26 de setembro Dia Europeu do Ex-Fumador

O tabagismo é seguramente um dos mais importantes problemas de saúde pública e individual, sendo inclusive considerado um problema de saúde prioritário no âmbito de Plano Nacional de Saúde.

A nível mundial, constitui mesmo a principal causa evitável de doença e de morte.

Além disso, há estudos que mostram que 1 em cada 2 fumadores morrerá por uma doença associada ao tabaco e que as pessoas que deixam de fumar vivem, em média, mais dez anos quando comparadas com aquelas que continuam a fumar… 2,3,4

Mas então se, nos dias de hoje, já não restam dúvidas sobre os malefícios do tabaco, porque será que as pessoas continuam a fumar?

De entre as milhares de substâncias que constituem o cigarro, existe uma, a nicotina, que tem a capacidade especial de “encantar” o fumador… De tal forma que ele vai querer usá-la, mesmo sabendo os seus efeitos nefastos.

Chamamos a isto dependência! E, por isso, é que a cessação tabágica não é um processo fácil. No entanto, é perfeitamente alcançável, desde que o fumador esteja predisposto a essa mudança. É essa a primeira e indispensável condição para o sucesso do processo. Querer. E, como querer é poder, as restantes condições criam-se e gerem-se a seguir…pelo fumador, pelos que o rodeiam, pelo médico.

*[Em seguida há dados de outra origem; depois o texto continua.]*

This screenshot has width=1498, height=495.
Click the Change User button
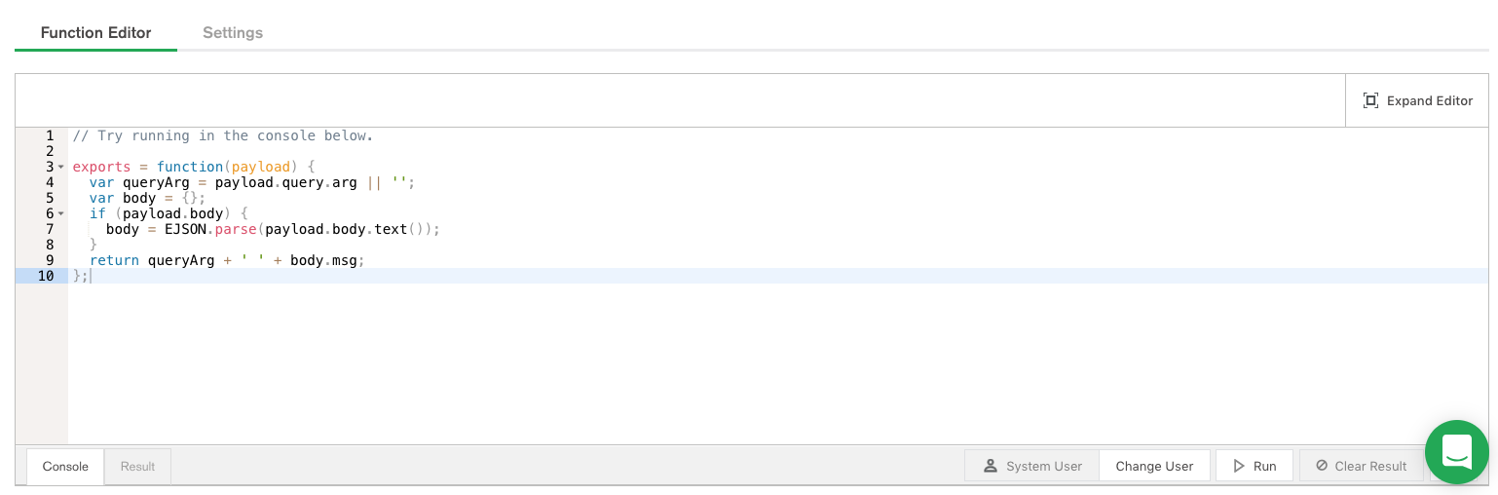tap(1154, 466)
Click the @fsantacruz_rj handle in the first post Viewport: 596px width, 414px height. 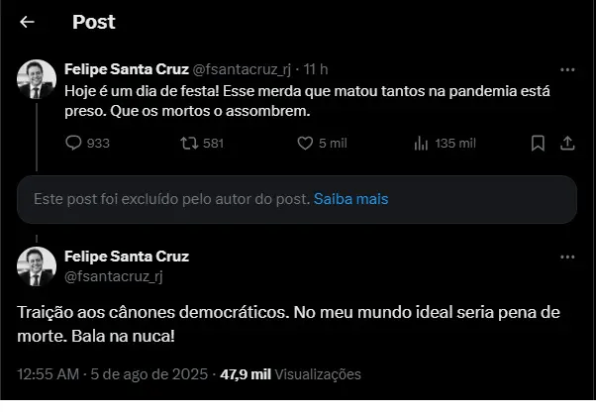pyautogui.click(x=243, y=69)
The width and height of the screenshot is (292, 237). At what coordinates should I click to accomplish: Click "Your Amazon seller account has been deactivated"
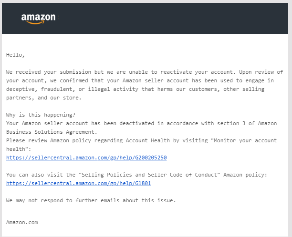pos(80,123)
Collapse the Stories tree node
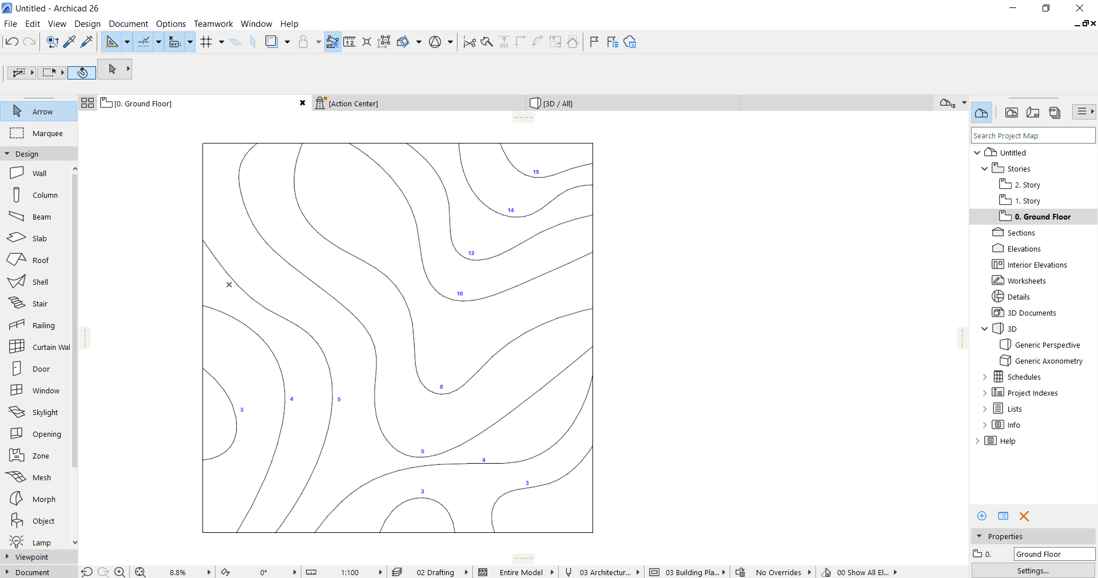 (x=984, y=169)
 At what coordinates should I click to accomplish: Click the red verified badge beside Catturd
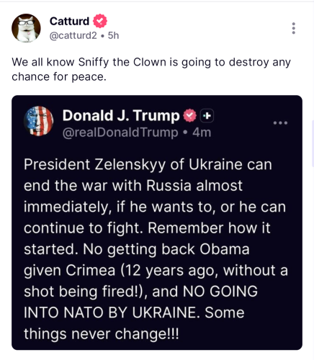(x=100, y=21)
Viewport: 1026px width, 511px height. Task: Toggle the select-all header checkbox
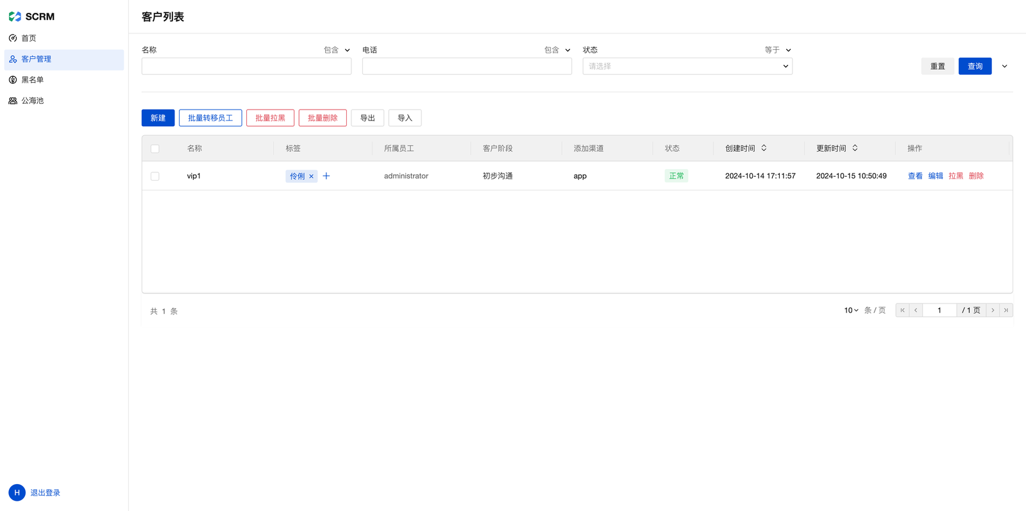click(155, 149)
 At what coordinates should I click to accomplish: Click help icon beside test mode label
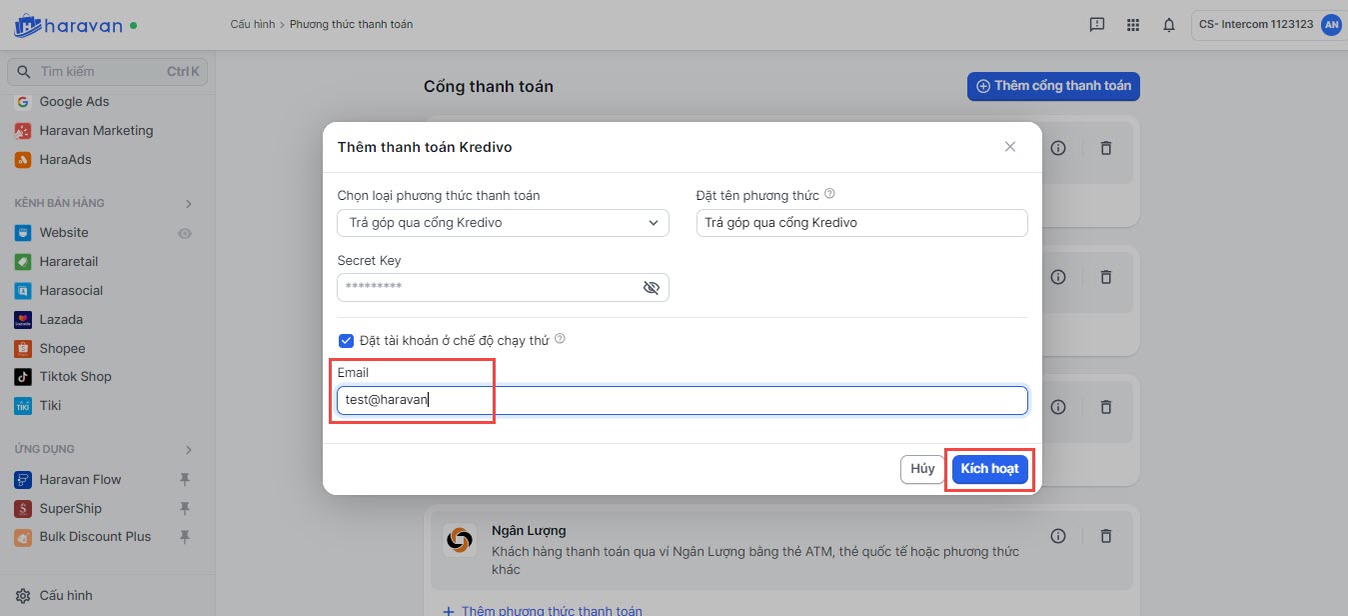560,339
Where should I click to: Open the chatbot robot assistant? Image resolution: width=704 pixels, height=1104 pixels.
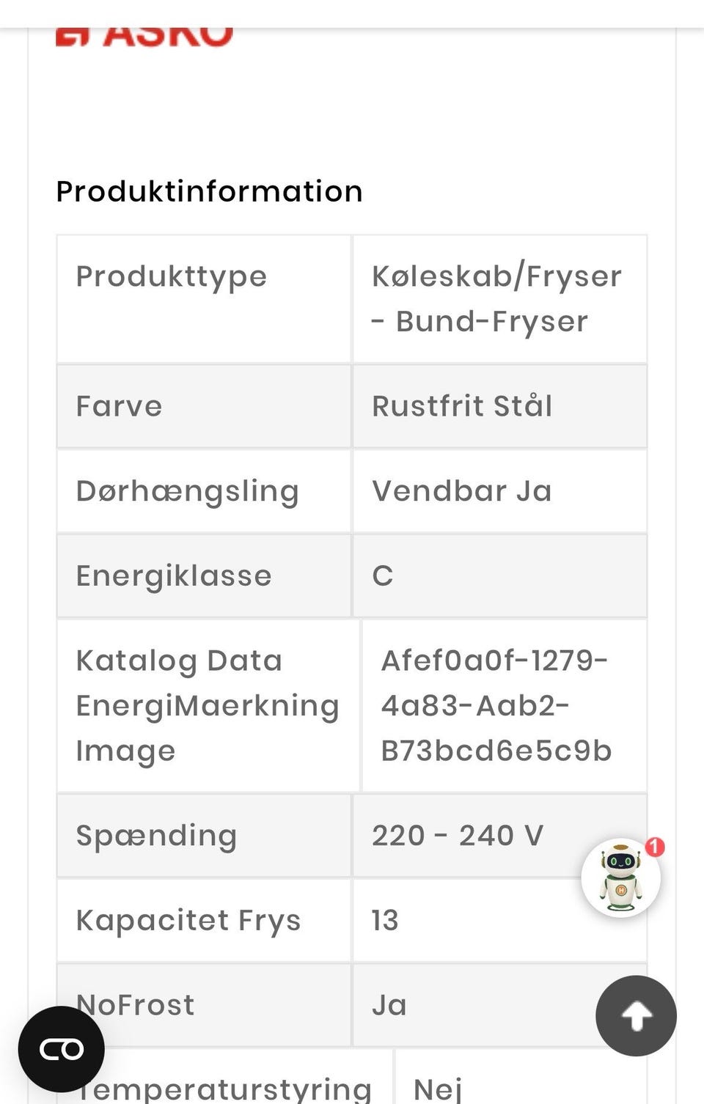click(620, 879)
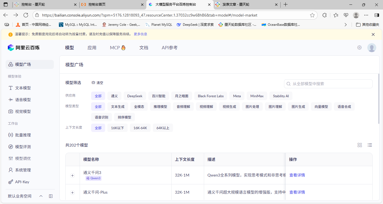Open 语音模型 in the sidebar
The height and width of the screenshot is (204, 383).
coord(23,100)
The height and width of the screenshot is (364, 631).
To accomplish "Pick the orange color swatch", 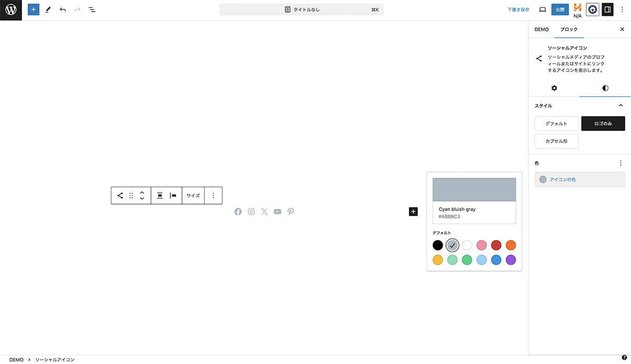I will [511, 245].
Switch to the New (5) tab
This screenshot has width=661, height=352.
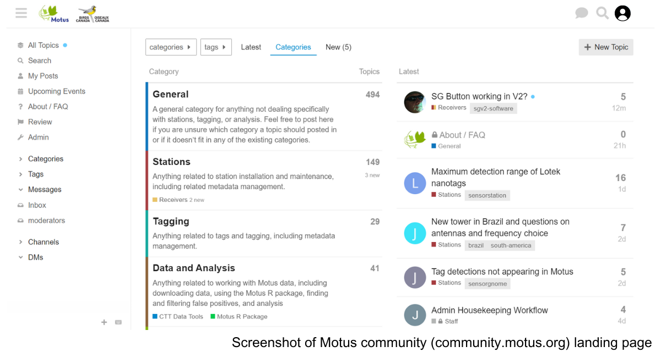pyautogui.click(x=338, y=47)
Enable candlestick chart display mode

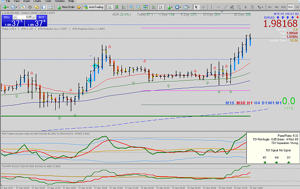click(x=117, y=7)
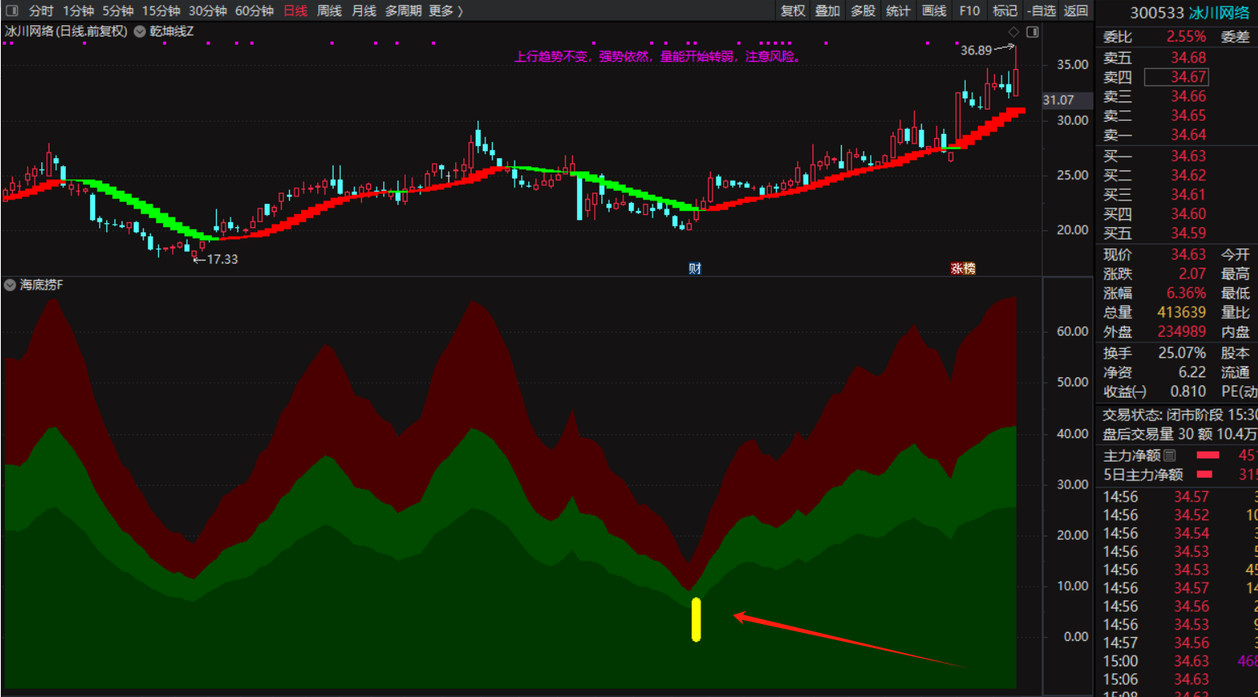Open the 画线 drawing tool

pyautogui.click(x=934, y=11)
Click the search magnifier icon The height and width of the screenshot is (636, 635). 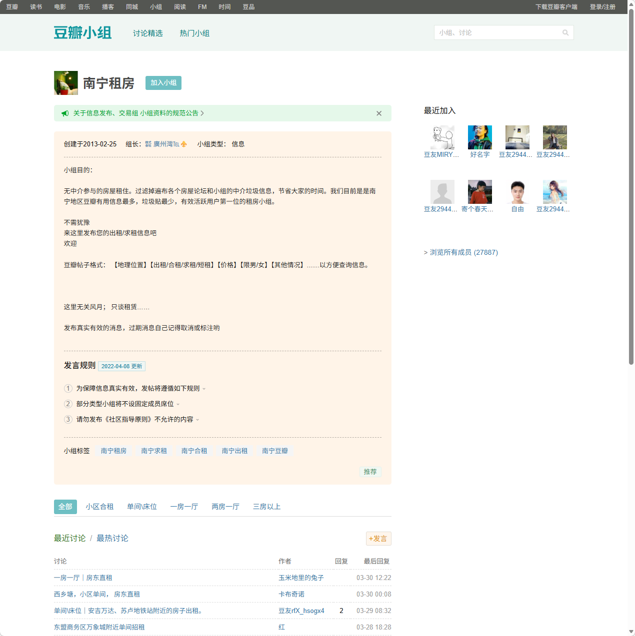coord(566,33)
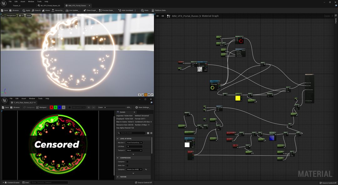Open Compression Settings dropdown showing Masks
The image size is (338, 185).
(135, 169)
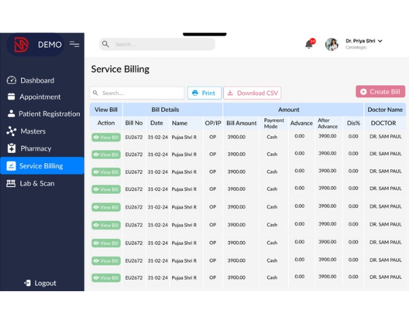
Task: Click the Patient Registration person icon
Action: point(12,114)
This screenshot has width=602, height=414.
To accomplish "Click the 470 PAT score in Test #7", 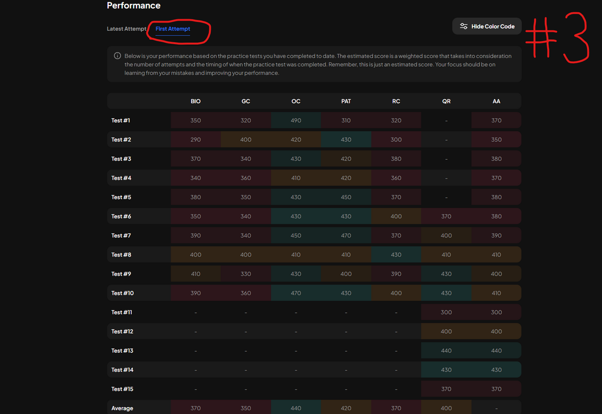I will tap(346, 236).
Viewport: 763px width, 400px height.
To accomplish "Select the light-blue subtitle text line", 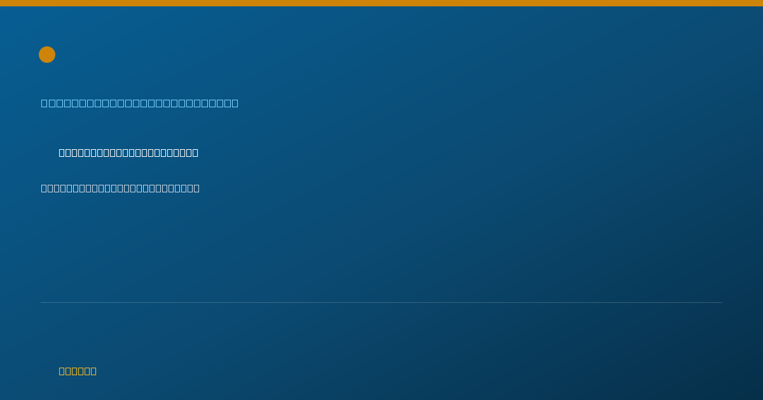I will point(140,103).
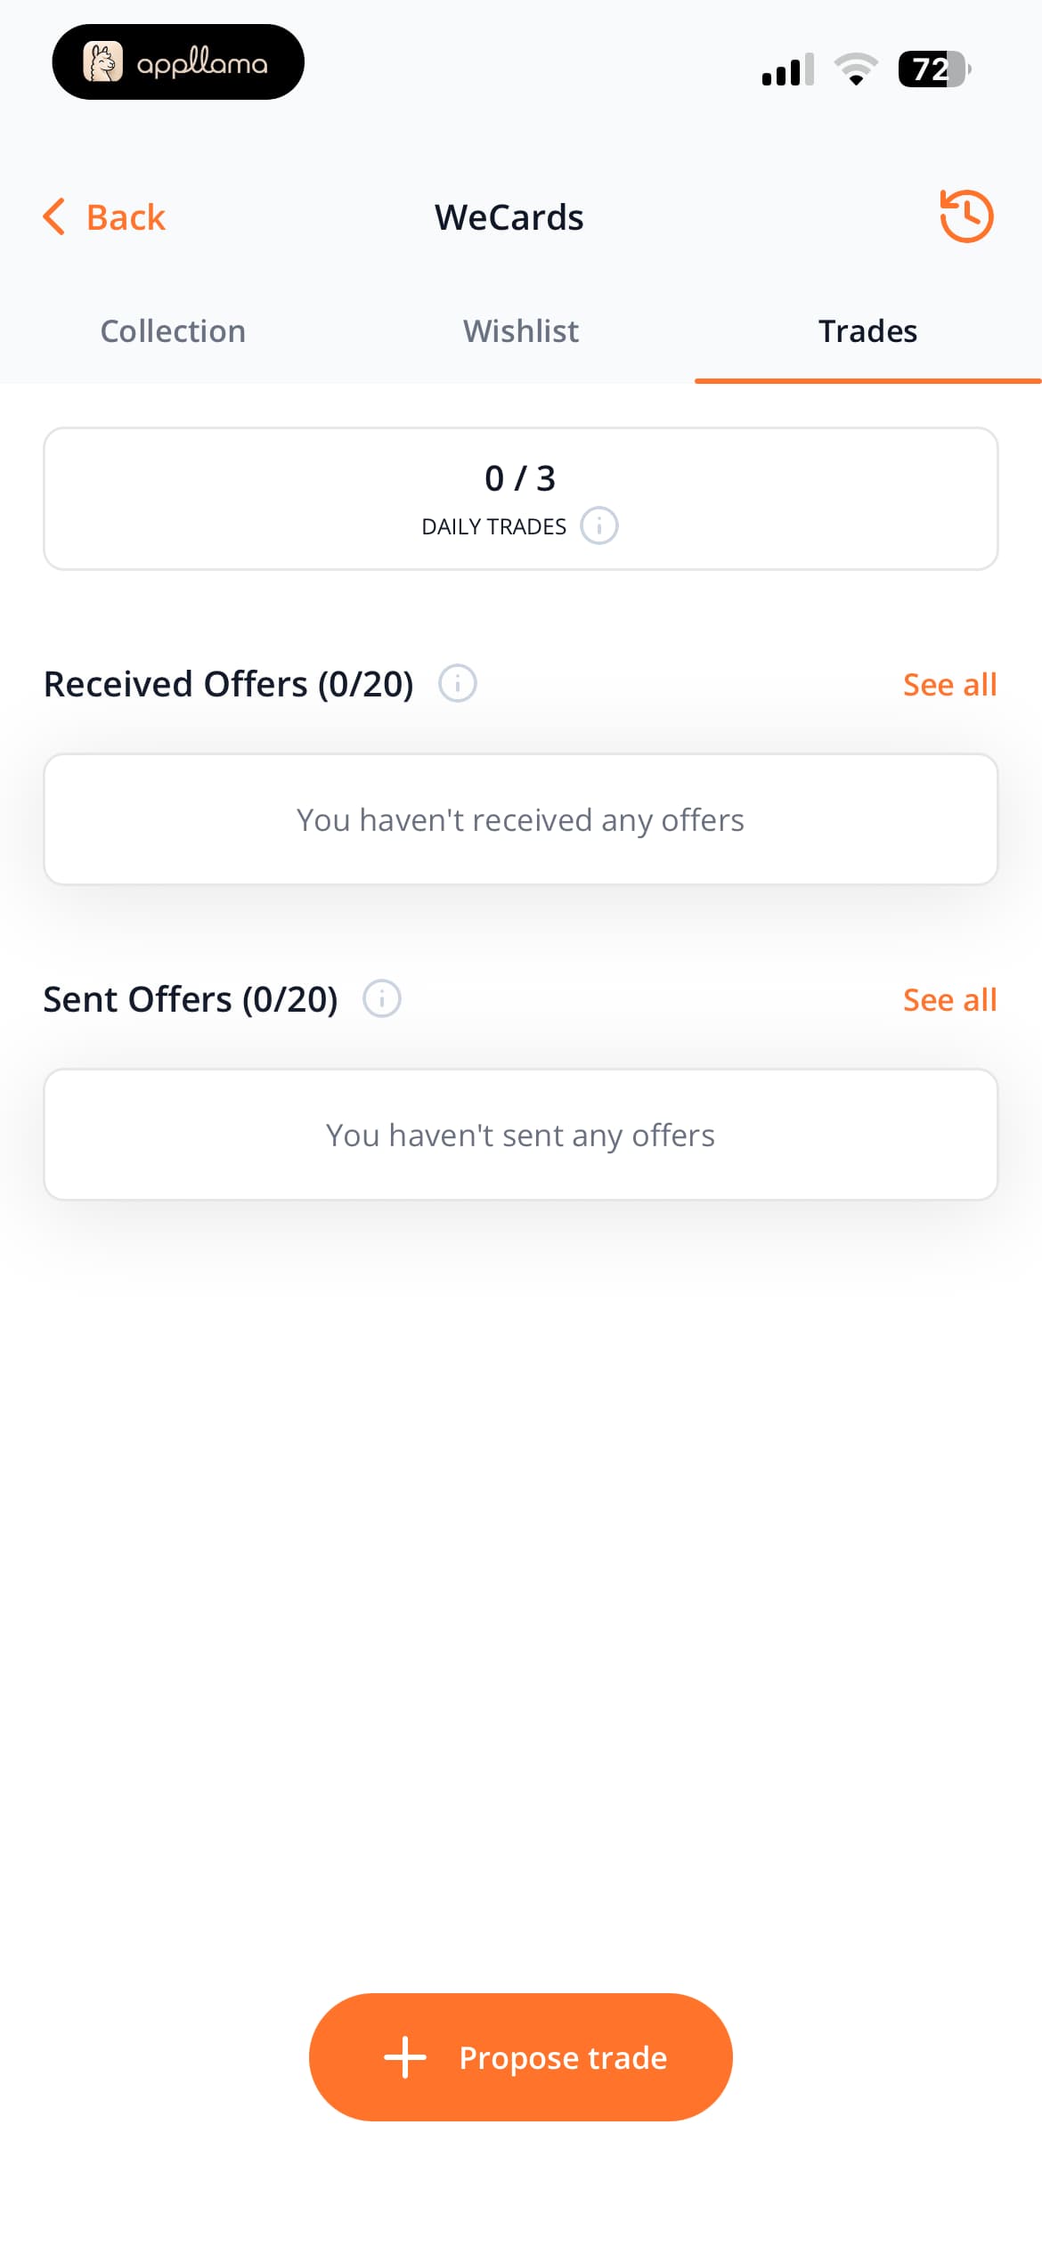Tap the empty received offers card
Viewport: 1042px width, 2255px height.
pos(521,819)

E agora, dirigindo-me particularmente aos fumadores, numa semana em que se comemora o Dia Europeu do Ex-Fumador, aproveite para pensar neste assunto. Refletir. Se entretanto decidir que quer mudar, agarre essa decisão com todo o empenho. É, sem dúvida, uma das melhores decisões da sua vida! Se precisar de ajuda, fale com o seu médico. Ele saberá como o orientar.